When someone leaves their earthly body behind and their spirit goes to be with the Lord, I don't weep for them. They are in a better place. They have arrived. They are home. They have shed mortality and become immortal. They are in the presence of God. Their joy is complete. But it's for us left behind, that move forward with the loss of those we love, that is who the sorrow is for. That is where the grief comes from. The loss. The change. The missing of the person who was always a part and is now always "gone".
The kids and I have been praying daily for our 7 year old friend Johnny. He has a brain tumor and he had some treatment (chemo and radiation) which has allowed him to live longer than originally expected but we know his time on earth is coming to a close.
And I cry. Not for Johnny. No! He will be with his Lord and Savior Jesus. He will be healed and restored. I weep for his Mom and Dad... for his siblings that won't be able to know their precious brother. I cry because of the brokenness and fallenness of this world.
I know Christ will make all things new. I know that there will be a new Heavens and a new Earth but we are not there yet. And sometimes life hurts. It's painful. I know death is a part of the current reality of life but it's so WRONG! I'm so thankful that Christ has conquered death... that parting is only "for a little while".
Trusting God with these hard good-byes and knowing that it's just for a little while...
1 Corinthians 13:12 and 13 (NLT)tells us...
12Now we see things imperfectly, like puzzling reflections in a mirror, but then we will see everything with perfect clarity. All that I know now is partial and incomplete, but then I will know everything completely, just as God now knows me completely.
13Three things will last forever—faith, hope, and love—and the greatest of these is love.
Asking God's love to cover us. For faith and hope to guide our journey until we too are on the other side....
2 Corinthians 5: 1-14 (the Message)
5 1-5 For instance, we know that when these bodies of ours are taken down like tents and folded away, they will be replaced by resurrection bodies in heaven—God-made, not handmade—and we’ll never have to relocate our “tents” again. Sometimes we can hardly wait to move—and so we cry out in frustration. Compared to what’s coming, living conditions around here seem like a stopover in an unfurnished shack, and we’re tired of it!
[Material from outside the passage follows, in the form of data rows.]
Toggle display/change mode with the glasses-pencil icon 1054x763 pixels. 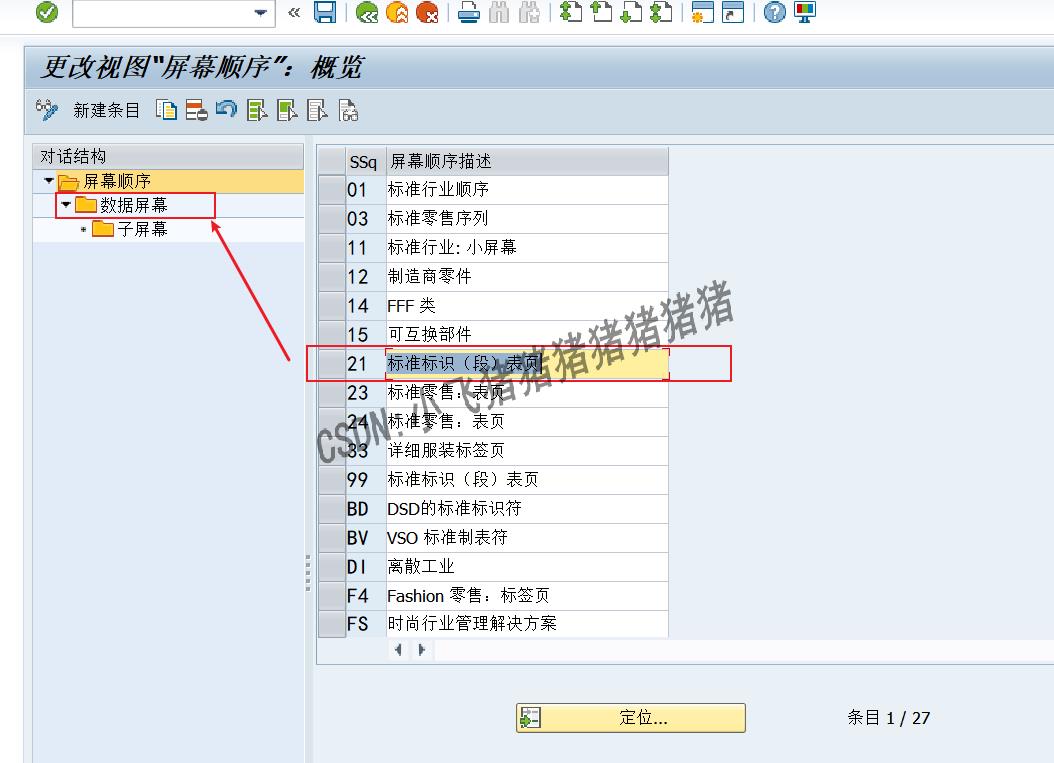[x=47, y=110]
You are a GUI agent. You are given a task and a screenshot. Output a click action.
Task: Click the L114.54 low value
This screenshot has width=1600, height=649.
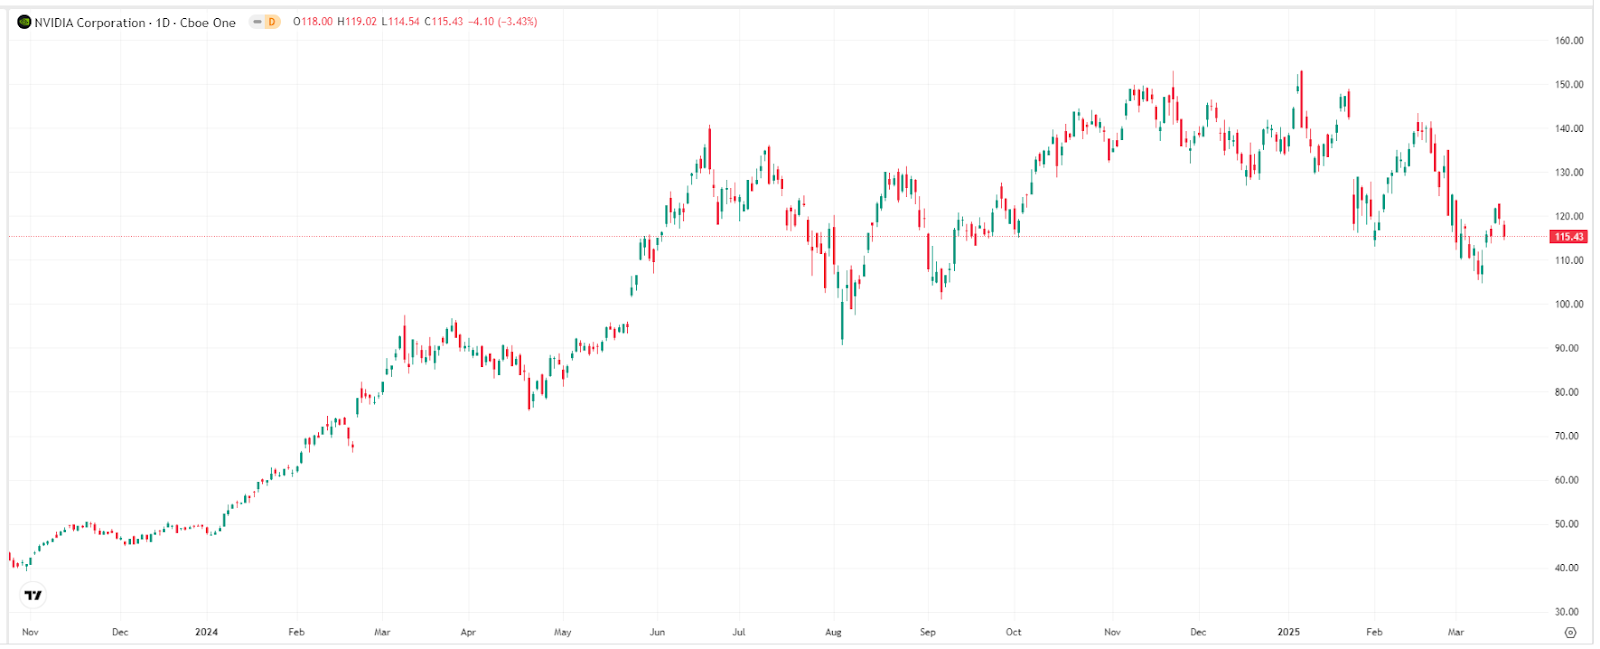[400, 22]
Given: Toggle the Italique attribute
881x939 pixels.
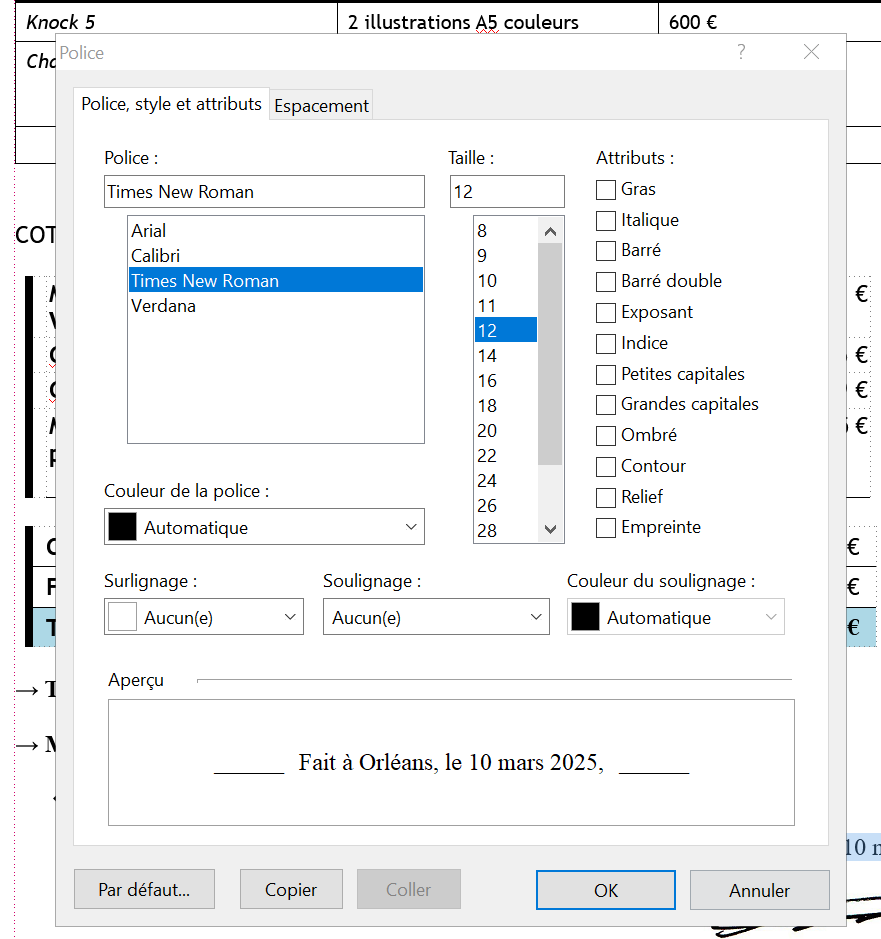Looking at the screenshot, I should 606,220.
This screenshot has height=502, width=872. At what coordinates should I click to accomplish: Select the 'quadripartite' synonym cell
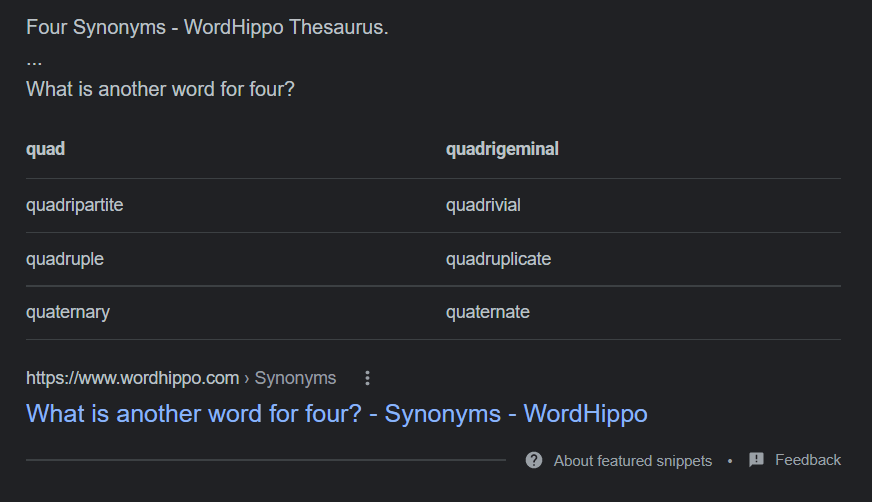(x=75, y=205)
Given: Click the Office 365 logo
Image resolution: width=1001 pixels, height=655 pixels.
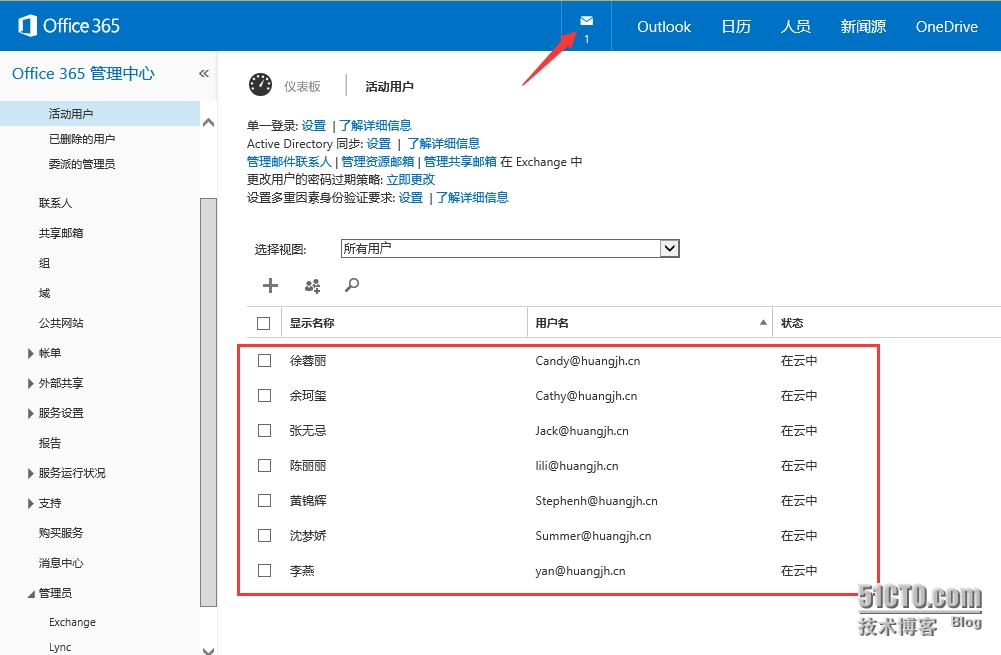Looking at the screenshot, I should tap(69, 26).
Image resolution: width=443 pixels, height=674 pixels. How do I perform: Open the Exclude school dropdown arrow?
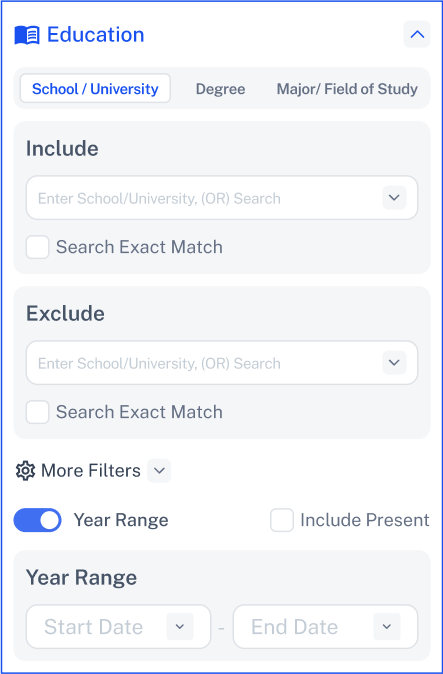click(x=394, y=362)
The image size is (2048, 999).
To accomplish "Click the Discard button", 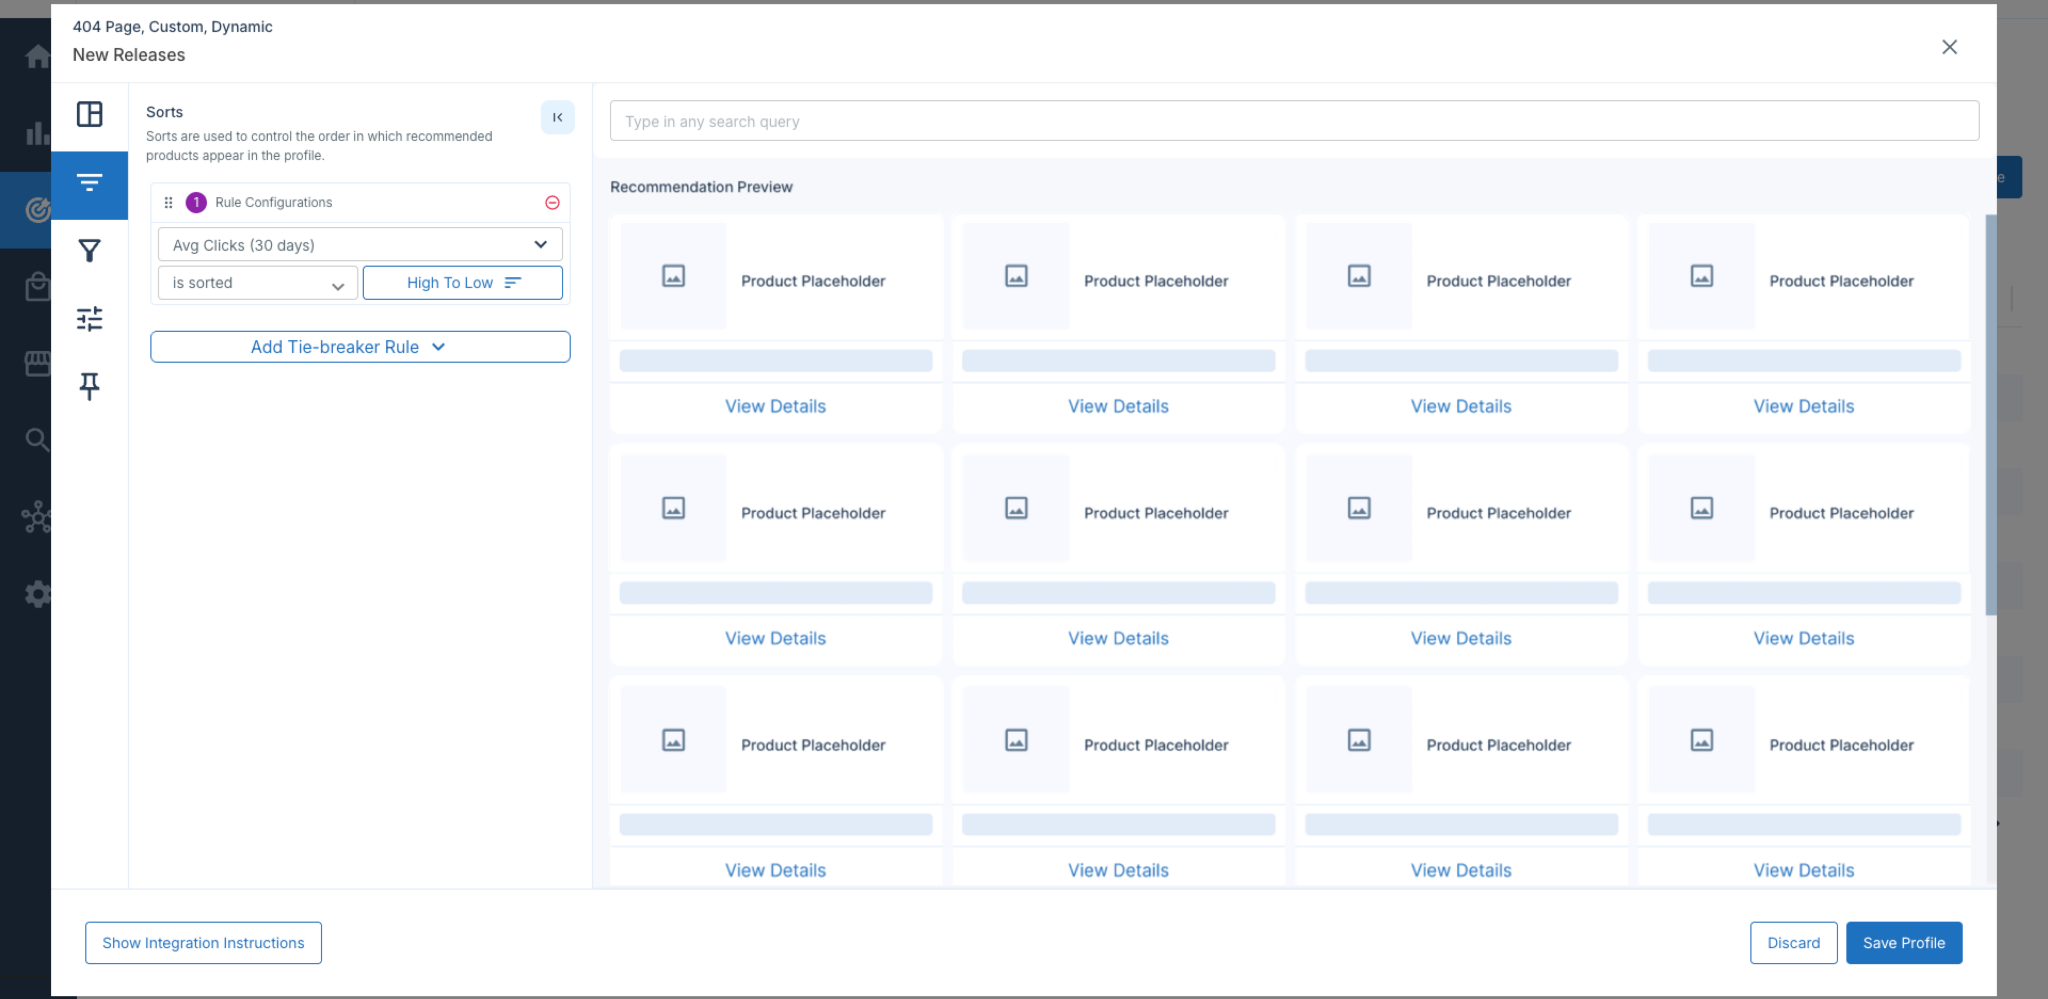I will tap(1793, 943).
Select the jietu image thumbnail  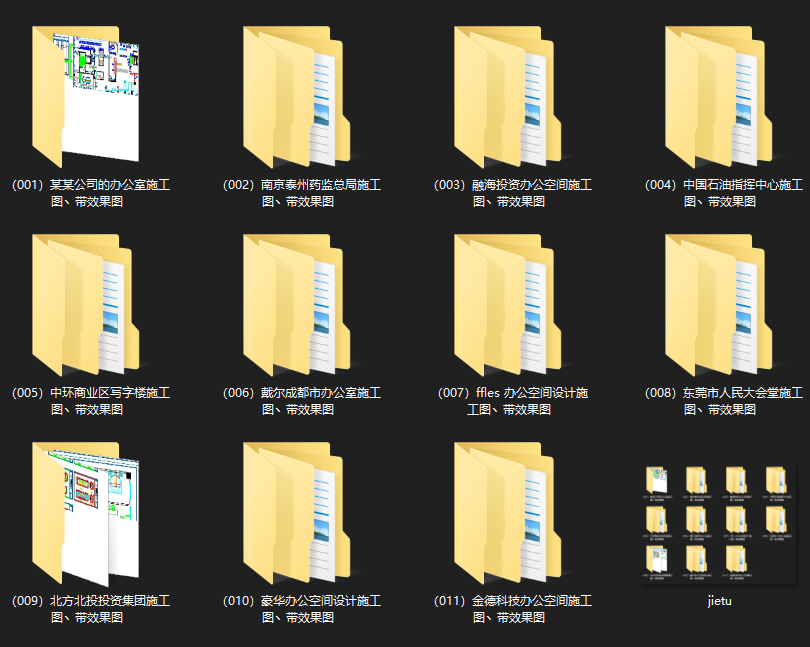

We’ve been given a glimpse of the real thing, our true home, our resurrection bodies! The Spirit of God whets our appetite by giving us a taste of what’s ahead. He puts a little of heaven in our hearts so that we’ll never settle for less.
6-8 That’s why we live with such good cheer. You won’t see us drooping our heads or dragging our feet! Cramped conditions here don’t get us down. They only remind us of the spacious living conditions ahead. It’s what we trust in but don’t yet see that keeps us going. Do you suppose a few ruts in the road or rocks in the path are going to stop us? When the time comes, we’ll be plenty ready to exchange exile for homecoming.
9-10 But neither exile nor homecoming is the main thing. Cheerfully pleasing God is the main thing, and that’s what we aim to do, regardless of our conditions. Sooner or later we’ll all have to face God, regardless of our conditions. We will appear before Christ and take what’s coming to us as a result of our actions, either good or bad.
11-14 That keeps us vigilant, you can be sure. It’s no light thing to know that we’ll all one day stand in that place of Judgment. That’s why we work urgently with everyone we meet to get them ready to face God. God alone knows how well we do this, but I hope you realize how much and deeply we care. We’re not saying this to make ourselves look good to you. We just thought it would make you feel good, proud even, that we’re on your side and not just nice to your face as so many people are. If I acted crazy, I did it for God; if I acted overly serious, I did it for you. Christ’s love has moved me to such extremes. His love has the first and last word in everything we do.